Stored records
====

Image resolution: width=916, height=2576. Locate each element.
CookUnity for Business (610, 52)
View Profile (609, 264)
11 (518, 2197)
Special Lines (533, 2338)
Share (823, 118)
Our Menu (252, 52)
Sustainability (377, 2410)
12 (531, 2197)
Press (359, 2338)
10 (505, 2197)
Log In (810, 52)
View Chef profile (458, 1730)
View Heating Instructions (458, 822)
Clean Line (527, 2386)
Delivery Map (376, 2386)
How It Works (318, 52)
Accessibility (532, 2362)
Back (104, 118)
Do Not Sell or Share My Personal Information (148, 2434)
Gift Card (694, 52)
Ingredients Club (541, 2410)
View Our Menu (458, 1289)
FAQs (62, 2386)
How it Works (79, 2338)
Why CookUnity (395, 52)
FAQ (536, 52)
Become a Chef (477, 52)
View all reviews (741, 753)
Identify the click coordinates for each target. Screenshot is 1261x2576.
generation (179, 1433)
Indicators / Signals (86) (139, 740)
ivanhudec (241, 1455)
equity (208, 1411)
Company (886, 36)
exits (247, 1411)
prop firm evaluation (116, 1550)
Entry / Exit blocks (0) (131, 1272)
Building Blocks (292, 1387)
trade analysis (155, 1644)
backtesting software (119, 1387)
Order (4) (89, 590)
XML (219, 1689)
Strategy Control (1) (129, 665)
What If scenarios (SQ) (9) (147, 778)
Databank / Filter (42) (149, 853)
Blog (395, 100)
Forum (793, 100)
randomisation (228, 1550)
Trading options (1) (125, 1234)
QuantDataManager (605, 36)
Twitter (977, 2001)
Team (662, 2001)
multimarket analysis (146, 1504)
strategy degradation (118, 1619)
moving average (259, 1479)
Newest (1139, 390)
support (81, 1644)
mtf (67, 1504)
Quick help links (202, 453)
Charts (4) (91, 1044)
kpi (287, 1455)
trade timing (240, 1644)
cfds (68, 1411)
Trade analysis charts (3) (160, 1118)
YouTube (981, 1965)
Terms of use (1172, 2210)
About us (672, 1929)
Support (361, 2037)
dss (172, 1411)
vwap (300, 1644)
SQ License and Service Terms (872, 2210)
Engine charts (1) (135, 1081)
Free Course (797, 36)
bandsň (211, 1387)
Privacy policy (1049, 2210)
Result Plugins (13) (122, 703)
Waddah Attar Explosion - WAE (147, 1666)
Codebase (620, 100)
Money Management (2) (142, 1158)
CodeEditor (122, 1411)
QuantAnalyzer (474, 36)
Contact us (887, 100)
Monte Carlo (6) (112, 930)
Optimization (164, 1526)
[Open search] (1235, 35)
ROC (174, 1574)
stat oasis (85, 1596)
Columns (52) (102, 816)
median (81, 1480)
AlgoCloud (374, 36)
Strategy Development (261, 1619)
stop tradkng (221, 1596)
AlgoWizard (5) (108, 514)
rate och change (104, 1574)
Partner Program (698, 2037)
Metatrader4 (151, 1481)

====

Assignment: Exactness is what counts here: write out every record again.

Problem solution:
Image resolution: width=916, height=2576. Locate each element.
CookUnity for Business (610, 52)
View Profile (609, 264)
11 (518, 2197)
Special Lines (533, 2338)
Share (823, 118)
Our Menu (252, 52)
Sustainability (377, 2410)
12 (531, 2197)
Press (359, 2338)
10 (505, 2197)
Log In (810, 52)
View Chef profile (458, 1730)
View Heating Instructions (458, 822)
Clean Line (527, 2386)
Delivery Map (376, 2386)
How It Works (318, 52)
Accessibility (532, 2362)
Back (104, 118)
Do Not Sell or Share My Personal Information (148, 2434)
Gift Card (694, 52)
Ingredients Club (541, 2410)
View Our Menu (458, 1289)
FAQs (62, 2386)
How it Works (79, 2338)
Why CookUnity (395, 52)
FAQ (536, 52)
Become a Chef (477, 52)
View all reviews (741, 753)
Identify the click coordinates for each target. Screenshot is 1261x2576.
generation (179, 1433)
Indicators / Signals (86) (139, 740)
ivanhudec (241, 1455)
equity (208, 1411)
Company (886, 36)
exits (247, 1411)
prop firm evaluation (116, 1550)
Entry / Exit blocks (0) (131, 1272)
Building Blocks (292, 1387)
trade analysis (155, 1644)
backtesting software (119, 1387)
Order (4) (89, 590)
XML (219, 1689)
Strategy Control (1) (129, 665)
What If scenarios (SQ) (9) (147, 778)
Databank / Filter (42) (149, 853)
Blog (395, 100)
Forum (793, 100)
randomisation (228, 1550)
Trading options (1) (125, 1234)
QuantDataManager (605, 36)
Twitter (977, 2001)
Team (662, 2001)
multimarket analysis (146, 1504)
strategy degradation (118, 1619)
moving average (259, 1479)
Newest (1139, 390)
support (81, 1644)
mtf (67, 1504)
Quick help links (202, 453)
Charts (4) (91, 1044)
kpi (287, 1455)
trade timing (240, 1644)
cfds (68, 1411)
Trade analysis charts (3) (160, 1118)
YouTube (981, 1965)
Terms of use (1172, 2210)
About us (672, 1929)
Support (361, 2037)
dss (172, 1411)
vwap (300, 1644)
SQ License and Service Terms (872, 2210)
Engine charts (1) (135, 1081)
Free Course (797, 36)
bandsň (211, 1387)
Privacy policy (1049, 2210)
Result Plugins (13) (122, 703)
Waddah Attar Explosion - WAE (147, 1666)
Codebase (620, 100)
Money Management (2) (142, 1158)
CodeEditor (122, 1411)
QuantAnalyzer (474, 36)
Contact us (887, 100)
Monte Carlo (6) (112, 930)
Optimization (164, 1526)
[Open search] (1235, 35)
ROC (174, 1574)
stat oasis (85, 1596)
Columns (52) (102, 816)
median (81, 1480)
AlgoCloud (374, 36)
Strategy Development (261, 1619)
stop tradkng (221, 1596)
AlgoWizard (5) (108, 514)
rate och change (104, 1574)
Partner Program (698, 2037)
Metatrader4 (151, 1481)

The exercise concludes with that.